Closed Bug 468050 Opened 17 years ago Closed 17 years ago

Linux gloda tests are frequently failing on tinderbox

Tracking

(Not tracked)

Status:

RESOLVED FIXED

Milestone:

Thunderbird 3.0b2

People

(Reporter: standard8, Assigned: asuth)

References

Details

Attachments

(5 files)

[checked in] v1 get info on the exception that killed us 17 years ago Andrew Sutherland [:asuth] (he/him) 1.07 KB, patch	standard8 : review+	Details \| Diff \| Splinter Review
[checked in: comment #4] v1 make the gloda tests timeout after 3 minutes and die in a fashion that gets us the log 17 years ago Andrew Sutherland [:asuth] (he/him) 1.34 KB, patch	Bienvenu : review+	Details \| Diff \| Splinter Review
v1 have gloda handle another return code, make helper test code more resilient 17 years ago Andrew Sutherland [:asuth] (he/him) 5.39 KB, patch	Bienvenu : review+ standard8 : review+	Details \| Diff \| Splinter Review
[checked in: comment #12] v1 don't use non-existent error constants, invent our own! 17 years ago Andrew Sutherland [:asuth] (he/him) 3.06 KB, patch	standard8 : review+	Details \| Diff \| Splinter Review
[checked in] v1 gloda pending folder logic was bitrotted 17 years ago Andrew Sutherland [:asuth] (he/him) 4.94 KB, patch	standard8 : review+	Details \| Diff \| Splinter Review

Mark Banner (:standard8)

Reporter

Description

•

17 years ago

Since we checked in bug 466800 we're seeing frequent failures on Linux in test_query_messages.js e.g. http://tinderbox.mozilla.org/showlog.cgi?log=Thunderbird/1228438842.1228439080.7206.gz&fulltext=1 2008-12-04 17:19:47 gloda.indexer INFO Queue-ing folder for indexing: injecty1 2008-12-04 17:19:47 gloda.datastore DEBUG !! mapped 2 from mailbox://nobody@Local%20Folders/injecty1 2008-12-04 17:19:47 gloda.indexer DEBUG Entering folder: mailbox://nobody@Local%20Folders/injecty1 2008-12-04 17:19:47 gloda.indexer ERROR Problem entering folder: injecty1, skipping. *** exiting NEXT ERROR *** TEST-UNEXPECTED-FAIL | file:///buildbot/trunk-unix/build/objdir-tb/mozilla/dist/bin/modules/gloda/log4moz.js | 2008-12-04 17:19:47

Flags: blocking-thunderbird3+

Andrew Sutherland [:asuth] (he/him)

Assignee

Updated

•

17 years ago

Priority: -- → P1

Andrew Sutherland [:asuth] (he/him)

Assignee

Comment 1

•

17 years ago

Attached patch [checked in] v1 get info on the exception that killed us — Details — Splinter Review

This patch folds the error logging code on the next line into the prior error logging line. Because of my logger magic that kills us the first time we hit a logged error, the second error logging never gets a chance to live, let alone to escape to the console. This does not fix the problem, but will help me understand why things are unhappy.

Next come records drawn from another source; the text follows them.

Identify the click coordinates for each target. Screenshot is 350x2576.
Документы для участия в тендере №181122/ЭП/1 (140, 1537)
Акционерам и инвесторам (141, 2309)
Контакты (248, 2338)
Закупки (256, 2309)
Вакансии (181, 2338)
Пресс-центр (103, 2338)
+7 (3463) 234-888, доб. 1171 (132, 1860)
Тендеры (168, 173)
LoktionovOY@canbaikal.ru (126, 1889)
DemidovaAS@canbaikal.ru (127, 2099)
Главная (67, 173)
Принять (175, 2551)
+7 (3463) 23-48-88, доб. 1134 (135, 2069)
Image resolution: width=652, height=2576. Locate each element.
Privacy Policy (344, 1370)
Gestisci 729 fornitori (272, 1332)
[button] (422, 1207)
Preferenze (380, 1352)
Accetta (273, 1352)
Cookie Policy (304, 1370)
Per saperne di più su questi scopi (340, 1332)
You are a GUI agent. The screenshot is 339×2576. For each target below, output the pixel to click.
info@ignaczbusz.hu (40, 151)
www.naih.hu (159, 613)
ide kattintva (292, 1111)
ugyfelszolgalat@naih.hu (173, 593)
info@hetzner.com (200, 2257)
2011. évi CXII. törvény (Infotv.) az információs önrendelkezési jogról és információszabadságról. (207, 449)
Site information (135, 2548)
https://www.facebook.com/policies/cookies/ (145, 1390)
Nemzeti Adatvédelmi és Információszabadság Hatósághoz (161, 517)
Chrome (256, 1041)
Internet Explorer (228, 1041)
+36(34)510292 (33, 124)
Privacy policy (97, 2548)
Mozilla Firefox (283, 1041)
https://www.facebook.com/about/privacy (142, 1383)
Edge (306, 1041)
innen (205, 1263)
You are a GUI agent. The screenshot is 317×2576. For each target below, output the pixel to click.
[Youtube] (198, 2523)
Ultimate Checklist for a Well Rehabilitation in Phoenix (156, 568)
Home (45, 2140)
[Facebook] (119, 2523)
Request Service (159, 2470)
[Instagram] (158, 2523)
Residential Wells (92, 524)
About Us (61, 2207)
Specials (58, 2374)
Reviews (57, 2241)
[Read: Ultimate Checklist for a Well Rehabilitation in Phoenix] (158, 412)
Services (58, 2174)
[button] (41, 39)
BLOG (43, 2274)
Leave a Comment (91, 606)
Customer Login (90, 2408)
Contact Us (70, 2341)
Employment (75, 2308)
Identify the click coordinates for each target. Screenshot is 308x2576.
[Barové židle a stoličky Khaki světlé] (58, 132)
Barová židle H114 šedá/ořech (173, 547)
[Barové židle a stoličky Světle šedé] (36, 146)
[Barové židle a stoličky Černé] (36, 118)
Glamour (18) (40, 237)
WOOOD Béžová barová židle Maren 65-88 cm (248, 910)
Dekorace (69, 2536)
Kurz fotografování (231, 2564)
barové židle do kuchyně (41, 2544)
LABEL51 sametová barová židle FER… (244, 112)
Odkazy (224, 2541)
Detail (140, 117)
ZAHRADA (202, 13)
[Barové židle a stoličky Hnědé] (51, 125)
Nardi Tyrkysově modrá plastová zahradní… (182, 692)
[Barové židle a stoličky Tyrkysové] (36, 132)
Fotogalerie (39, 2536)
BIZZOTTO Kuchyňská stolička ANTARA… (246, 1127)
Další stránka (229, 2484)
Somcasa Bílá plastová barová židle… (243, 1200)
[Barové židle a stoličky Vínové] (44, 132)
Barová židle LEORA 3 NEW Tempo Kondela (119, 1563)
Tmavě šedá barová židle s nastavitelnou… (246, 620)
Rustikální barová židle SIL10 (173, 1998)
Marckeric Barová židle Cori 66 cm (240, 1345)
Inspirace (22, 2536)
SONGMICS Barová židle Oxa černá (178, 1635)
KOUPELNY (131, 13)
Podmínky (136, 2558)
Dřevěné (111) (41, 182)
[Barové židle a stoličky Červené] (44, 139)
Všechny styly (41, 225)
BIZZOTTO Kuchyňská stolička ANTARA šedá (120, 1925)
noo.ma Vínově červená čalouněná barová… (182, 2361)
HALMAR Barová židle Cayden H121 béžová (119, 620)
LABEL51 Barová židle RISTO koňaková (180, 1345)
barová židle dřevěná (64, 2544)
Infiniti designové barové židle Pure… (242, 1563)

Attachment #351670 - Flags: review?(bugzilla)

Andrew Sutherland [:asuth] (he/him)

Assignee

Updated

•

17 years ago

Whiteboard: [has diagnostic patch][needs review standard8]

Mark Banner (:standard8)

Reporter

Comment 2

•

17 years ago

Comment on attachment 351670 [details] [diff] [review] [checked in] v1 get info on the exception that killed us This looks good, more debug is always useful. r=me. I've pushed this as well: http://hg.mozilla.org/comm-central/rev/33793220167f

Attachment #351670 - Attachment description: v1 get info on the exception that killed us → [checked in] v1 get info on the exception that killed us

Attachment #351670 - Flags: review?(bugzilla) → review+

Andrew Sutherland [:asuth] (he/him)

Assignee

Comment 3

•

17 years ago

Attached patch [checked in: comment #4] v1 make the gloda tests timeout after 3 minutes and die in a fashion that gets us the log — Details — Splinter Review

So, that logic actually made things worse, as now the tests time out. This patch causes gloda tests to abort themselves after a ridiculously long delay in a manner that gets us a log. Ridiculously long is currently 3 minutes for each of the gloda tests. This is, in fact, ridiculously long; it currently takes 6 seconds to run all the gloda tests on my box. Even on a slow tinderbox with a head cold and a hangover, 3 minutes should be much more time than we need. (I am leaving a lot of margin because we are trying to fix intermittent failures here, not make them more likely.)

Attachment #351722 - Flags: review?

Andrew Sutherland [:asuth] (he/him)

Assignee

Updated

•

17 years ago

Attachment #351722 - Flags: review? → review?(bienvenu)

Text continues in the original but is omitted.